General characteristics
- Type: Design 1015 ship
- Tonnage: 6,204 GRT
- Displacement: 12,600 tons
- Length: 416 ft 6 in (126.95 m)
- Beam: 53 ft 0 in (16.15 m)
- Draft: 26 ft 5.25 in (8.0582 m) mean
- Propulsion: Steam engine, one shaft
- Speed: 10 knots (19 km/h; 12 mph)
- Complement: 70
- Armament: none

= SS Zaca =

United States Navy's fighter ship

USS Zaca (ID-3792) was a steel-hulled, single-screw freighter that served in the United States Navy from 1918 to 1919. She was the first ship to serve by that name.

Zaca was a Design 1015 ship built under a United States Shipping Board contract and completed as SS Zaca in 1918 at Oakland, California, by the Moore Shipbuilding Company.

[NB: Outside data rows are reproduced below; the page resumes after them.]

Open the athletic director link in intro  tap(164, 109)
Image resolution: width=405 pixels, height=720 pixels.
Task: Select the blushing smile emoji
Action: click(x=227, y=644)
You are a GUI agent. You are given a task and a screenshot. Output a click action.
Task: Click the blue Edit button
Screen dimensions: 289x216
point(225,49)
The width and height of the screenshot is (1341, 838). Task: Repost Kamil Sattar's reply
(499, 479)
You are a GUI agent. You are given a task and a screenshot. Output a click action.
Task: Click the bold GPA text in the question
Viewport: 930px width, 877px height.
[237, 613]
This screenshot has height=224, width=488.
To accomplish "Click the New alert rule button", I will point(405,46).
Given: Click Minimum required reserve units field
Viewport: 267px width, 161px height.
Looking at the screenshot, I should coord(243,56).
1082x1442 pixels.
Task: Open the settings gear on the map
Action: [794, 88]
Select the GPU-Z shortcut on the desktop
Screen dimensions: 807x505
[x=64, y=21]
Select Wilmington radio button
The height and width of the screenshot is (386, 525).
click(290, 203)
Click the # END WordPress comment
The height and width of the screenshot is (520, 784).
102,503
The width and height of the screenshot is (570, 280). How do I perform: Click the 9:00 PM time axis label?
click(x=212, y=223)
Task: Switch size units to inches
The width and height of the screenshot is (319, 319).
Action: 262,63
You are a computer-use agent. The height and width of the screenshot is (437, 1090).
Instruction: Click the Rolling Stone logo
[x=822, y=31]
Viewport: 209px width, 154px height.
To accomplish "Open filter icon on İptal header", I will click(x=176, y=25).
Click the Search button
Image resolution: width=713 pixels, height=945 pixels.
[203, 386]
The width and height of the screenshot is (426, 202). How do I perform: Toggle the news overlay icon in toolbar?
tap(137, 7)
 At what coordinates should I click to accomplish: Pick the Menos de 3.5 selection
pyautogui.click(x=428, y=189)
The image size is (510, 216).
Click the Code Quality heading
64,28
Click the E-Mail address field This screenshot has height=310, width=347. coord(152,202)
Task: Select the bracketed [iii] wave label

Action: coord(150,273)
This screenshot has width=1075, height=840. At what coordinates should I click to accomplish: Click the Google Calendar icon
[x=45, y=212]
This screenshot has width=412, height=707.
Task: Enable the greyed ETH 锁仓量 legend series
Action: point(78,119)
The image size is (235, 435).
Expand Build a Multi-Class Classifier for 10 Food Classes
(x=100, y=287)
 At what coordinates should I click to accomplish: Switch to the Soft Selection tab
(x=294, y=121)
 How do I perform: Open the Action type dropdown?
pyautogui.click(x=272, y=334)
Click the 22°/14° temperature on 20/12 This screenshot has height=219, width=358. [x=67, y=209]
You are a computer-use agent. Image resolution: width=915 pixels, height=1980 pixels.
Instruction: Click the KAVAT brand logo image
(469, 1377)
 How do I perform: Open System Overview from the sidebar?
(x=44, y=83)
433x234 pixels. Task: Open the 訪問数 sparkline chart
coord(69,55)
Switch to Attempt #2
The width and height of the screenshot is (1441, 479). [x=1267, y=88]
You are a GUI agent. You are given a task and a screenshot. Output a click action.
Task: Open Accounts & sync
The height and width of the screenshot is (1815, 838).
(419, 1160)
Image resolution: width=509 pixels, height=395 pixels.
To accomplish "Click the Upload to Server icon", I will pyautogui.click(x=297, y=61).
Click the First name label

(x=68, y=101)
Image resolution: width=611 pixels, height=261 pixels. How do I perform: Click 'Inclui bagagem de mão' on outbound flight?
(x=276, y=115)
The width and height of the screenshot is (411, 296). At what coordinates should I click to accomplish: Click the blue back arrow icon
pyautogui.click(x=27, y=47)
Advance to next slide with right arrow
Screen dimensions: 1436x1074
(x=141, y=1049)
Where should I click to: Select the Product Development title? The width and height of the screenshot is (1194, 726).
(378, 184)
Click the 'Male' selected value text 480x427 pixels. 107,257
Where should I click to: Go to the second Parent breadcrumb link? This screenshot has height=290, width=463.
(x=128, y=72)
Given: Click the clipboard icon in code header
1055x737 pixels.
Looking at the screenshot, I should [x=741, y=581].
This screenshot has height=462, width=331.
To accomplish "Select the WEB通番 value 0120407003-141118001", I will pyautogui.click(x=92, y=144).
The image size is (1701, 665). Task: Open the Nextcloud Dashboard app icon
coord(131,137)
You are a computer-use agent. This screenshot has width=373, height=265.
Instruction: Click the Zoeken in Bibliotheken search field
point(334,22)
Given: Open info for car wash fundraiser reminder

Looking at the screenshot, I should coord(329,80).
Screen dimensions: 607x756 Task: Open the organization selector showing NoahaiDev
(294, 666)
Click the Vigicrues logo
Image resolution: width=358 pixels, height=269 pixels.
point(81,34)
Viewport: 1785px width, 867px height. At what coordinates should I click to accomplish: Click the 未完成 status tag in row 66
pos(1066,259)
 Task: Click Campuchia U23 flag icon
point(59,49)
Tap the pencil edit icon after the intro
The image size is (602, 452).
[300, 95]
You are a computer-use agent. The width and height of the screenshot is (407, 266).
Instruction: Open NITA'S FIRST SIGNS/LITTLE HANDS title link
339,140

She was acquired by the U.S. Navy for duty with the Naval Overseas Transportation Service (NOTS). Designated Id. No. 3792, she was commissioned as USS Zaca on 30 December 1918 at her builder's yard.

Following sea trials, Zaca loaded 7,446 tons of flour at the Sperry Mills Dock, Vallejo, California, and got underway from San Francisco Bay on 12 January 1919, bound for the United States East Coast. While in the Panama Canal Zone, the freighter took on board 41 passengers for transportation to Norfolk, Virginia, and transited the Panama Canal on 30 January 1919. She arrived in Hampton Roads, Virginia, on 8 February 1919.

Zaca spent a week at Norfolk replenishing and undergoing minor repairs before sailing for European waters on 15 February 1919 with her cargo of flour, which had been consigned by the United States Food Administration for the relief of the hungry people of war-torn Europe in the aftermath of World War I. After arriving at Danzig on 19 March 1919, she discharged her cargo and sailed for the United States on 4 April 1919.

Proceeding via Rotterdam, the Netherlands, and Plymouth, England, Zaca arrived at New York City on 29 April 1919, unloaded her ballast, and was decommissioned on 12 May 1919, the same day on which she was returned to the United States Shipping Board and struck from the Navy List.

As SS Zaca, the ship operated commercially under the flag of the United States Shipping Board until October 1920, when she was burned out by a ruptured fuel oil pipe in her engine room. Her hulk was towed to New York City, where it lay until she was scrapped in January 1924.